Wrongful dismissal, also called wrongful termination or wrongful discharge, is a legal phrase, describing a situation in which an employee's contract of employment has been terminated by the employer if the termination breaches one or more terms of the contract of employment, or a statute provision in employment law. It follows that the scope for wrongful dismissal varies according to the terms of the employment contract, and varies by jurisdiction. The absence of a formal contract of employment does not preclude wrongful dismissal in jurisdictions in which a de facto contract is taken to exist by virtue of the employment relationship. Terms of such a contract may include obligations and rights outlined in an employee handbook. Being terminated for any of the items listed below may constitute wrongful termination:
- Discrimination: The employer cannot terminate employment because the employee is a certain race, nationality, religion, sex, age, or (in some jurisdictions) sexual orientation.
- Retaliation: An employer cannot fire an employee because the employee filed a claim of discrimination or is participating in an investigation for discrimination. In the US, this "retaliation" is forbidden under civil rights law.
- Employee's refusal to commit an illegal act: An employer is not permitted to fire an employee because the employee refuses to commit an act that is illegal.
- Employer is not following own termination procedures: Often, the employee handbook or company policy outlines a procedure that must be followed before an employee is terminated. If the employer fires an employee without following this procedure, the employee may have a claim for wrongful termination.
Wrongful dismissal will tend to arise first as a claim by the employee so dismissed. Many jurisdictions provide tribunals or courts which will hear actions for wrongful dismissal. A proven wrongful dismissal will tend to lead to two main remedies: reinstatement of the dismissed employee and/or monetary compensation for the wrongfully dismissed.
A related situation is constructive dismissal in which an employee feels no choice but to resign from employment for reasons imposed by the employer.
One way to avoid potential liability for wrongful dismissal is to institute an employment probation period after which a new employee is automatically terminated unless there is sufficient justification not to do so.

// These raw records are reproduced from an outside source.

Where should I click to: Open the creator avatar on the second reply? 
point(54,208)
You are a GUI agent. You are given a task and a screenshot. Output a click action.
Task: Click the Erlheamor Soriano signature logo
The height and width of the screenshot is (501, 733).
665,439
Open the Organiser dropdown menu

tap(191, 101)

The dismissed employee may still assert a claim, but proof will be more difficult, as the employer may have broad discretion with retaining such a temporary employee.
In the United States, there is no single “wrongful termination” law. Rather there are several state and federal laws and court decisions that define this concept. Employers typically designate their employees to be "employees at will." Even in these cases, however, it is usually deemed a "wrongful termination" to dismiss an employee on a legally prohibited basis. In the United States, wrongful dismissal has become the most common labor claim.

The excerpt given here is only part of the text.